## TANTANGAN 1
Kutip dengan persis bagian teks tentang pemanfaatan ruang laut, mulai dari "Patut direnungkan bahwa" sampai "tawar yang kompetitif.".
## TANTANGAN 2
Tolong tulis lanjutan teks tentang pemanfaatan ruang laut, dimulai sesudah kalimat terakhirnya.

PEMANFAATAN ruang laut sebagai salah satu implementasi dari pengelolaan ruang laut tercantum dalam Undang Undang (UU) 32 Tahun 2014 tentang Kelautan, akan tetapi hal itu belum menjadi arus utama untuk penambahan pendapatan negara. Pasal 43 huruf 2 dan 3 selain itu juga menegaskan, pengelolaan ruang laut meliputi perencanaan, pengawasan, dan pengendalian yang dilaksanakan berdasarkan karakteristik negara kepulauan dan mempertimbangkan potensi sumber daya dan lingkungan kelautan.
Visi Indonesia poros maritim dunia mencerminkan sebuah pergeseran paradigma pembangunan yang semula fokus pada komoditi dan sumberdaya alam berubah ke paradigma ruang. Visi ini menghadirkan sebuah tantangan ruang yang penting bagi Indonesia sendiri yang berimbas pula pada daerah provinsi. Ruang sebagai konsep lebih sulit dipahami karena bersifat abstrak sedang komoditi bersifat kasat mata. Pergeseran paradigma ruang ini sekaligus merupakan pergeseran paradigma pertumbuhan ke paradigma pemerataan.
Salah satu kebijakan yang penting adalah kebijakan Tata Ruang dan Zonasi di wilayah pesisir serta zonasi kawasan antarwilayah yang dipandegani Kementerian Kelautan dan Perikanan (KKP). Sebagai negara kepulauan Indonesia memiliki kepentingan maritim yang besar, kepentingan untuk hadir di laut secara efektif di seluruh wilayah laut Indonesia terutama untuk menjaga keutuhan NKRI dan membangun sistem logistik nasional yang efisien. Kebijakan ini perlu mendorong pembangunan yang lebih mengutamakan pemerataan daripada pertumbuhan tinggi namun timpang dan penumbuhan jaringan kompetensi nasional serta pertumbuhan institusi yang berpihak pada kepentingan maritim nasional.
Sebenarnya banyak upaya pemanfaatan ruang laut yang dapat dilakukan, sebagaimana posisi strategis Indonesia sebagai poros maritim dunia. Peranan ikut meningkatkan kesejahteraan bangsa, sesungguhnya merupakan sebuah keharusan yang prioritas dikerjakan. Karena itu diperlukan kemampuan maritim,kemampuan politik, ekonomi, sosial, budaya dan militer yang diwujudkan pada pengaruhnya dalam menggunakan laut untuk kepentingan sendiri. Selain itu tetap waspada terhadap penggunaan laut oleh pihak lain yang merugikan pihak sendiri.
Patut direnungkan bahwa peluang-peluang tersebut sangat banyak. Pengelolaan perairan kelautan yang pada dasarnya diorientasikan pada kepentingan para pengguna poros maritim, antara lain penyediaan tempat berlabuh yang aman dan nyaman bagi kapal-kapal yang akan beristirahat atau perbaikan atau menunggu tempat sandar. Termasuk juga penyediaan pelabuhan bongkar muat yang efisien, penyediaan galangan kapal yang mumpuni, penyediaan pelayanan pengisian bahan bakar dan air tawar yang kompetitif.

## DATA YANG DIBERIKAN
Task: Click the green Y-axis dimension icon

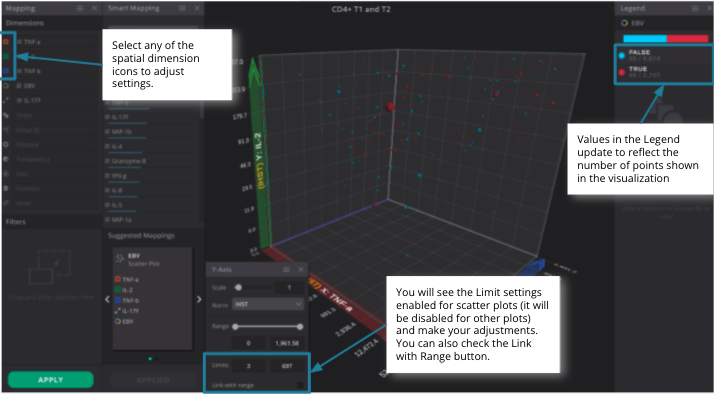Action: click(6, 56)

--

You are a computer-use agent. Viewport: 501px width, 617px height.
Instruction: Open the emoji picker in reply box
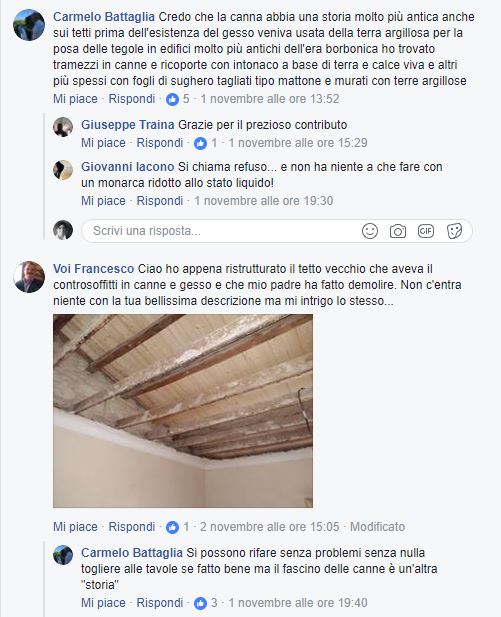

## JAWABAN BENAR 1
Patut direnungkan bahwa peluang-peluang tersebut sangat banyak. Pengelolaan perairan kelautan yang pada dasarnya diorientasikan pada kepentingan para pengguna poros maritim, antara lain penyediaan tempat berlabuh yang aman dan nyaman bagi kapal-kapal yang akan beristirahat atau perbaikan atau menunggu tempat sandar. Termasuk juga penyediaan pelabuhan bongkar muat yang efisien, penyediaan galangan kapal yang mumpuni, penyediaan pelayanan pengisian bahan bakar dan air tawar yang kompetitif.

## JAWABAN BENAR 2
Sangat banyak potensi usaha yang bisa digali, termasuk mewajibkan penggunaan pandu bagi kapal-kapal yang melintasi alur sempit agar tidak terjadi kecelakaan yang dapat mengakibatkan tertutupnya alur pelayaran. Belum lagi penyediaan keperluan awak kapal yang reprentatif seperti sarana rekreasi dan wisata serta pusat perbelanjaan yang khas dan mengesankan, penyediaan sistem informasi yang cepat dan terkini, dukungan manajemen yang efektif dan handal.
Masih banyak peluang jika kita mau mengorganisasi dengan baik agar para pengguna laut lebih memilih berhenti sementara waktu untuk memenuhi kepentingannya atau bahkan menjadikan Indonesia sebagai tempat transit barang muatan yang akan diteruskan oleh kapal lain ke daerah tujuan.
Alur Laut Kepulauan
Disinilah dbutuhkan kreativitas, inovasi, kecerdasan, strategi dan kerja keras untuk mewujudkan impian sebagai negara poros maritim dunia. Jaminan keamanan tidak saja diperlukan oleh pengguna laut, tetapi juga bagi Indonesia sebagai negara kepulauan yang memiliki banyak pantai, agar tidak terjadi pelanggaran hukum maupun pelanggaran kedaulatan. Memang tidaklah mudah merebut hati dan menarik minat para pengguna laut bila tidak didukung sarana dan prasarana yang memadai, efektif, efisien dan memiliki kekhasan tersendiri, serta para pengguna laut merasa nyaman dan adanya jaminan keamanan selama berada di Indonesia.
Pada tataran lain, pengakuan internasional terhadap keberadaan wilayah perairan Indonesia meliputi 4 hal yaitu perairan nusantara, laut teritorial, batas Landas Kontinen, dan batas Zona Ekonomi Eksklusif (ZEE). Dengan menyadari betapa luasnya wilayah laut yang dimiliki ditambah dengan posisi silangnya yang sangat strategis, hal ini seharusnya dapat memberikan dampak positif bagi Indonesia.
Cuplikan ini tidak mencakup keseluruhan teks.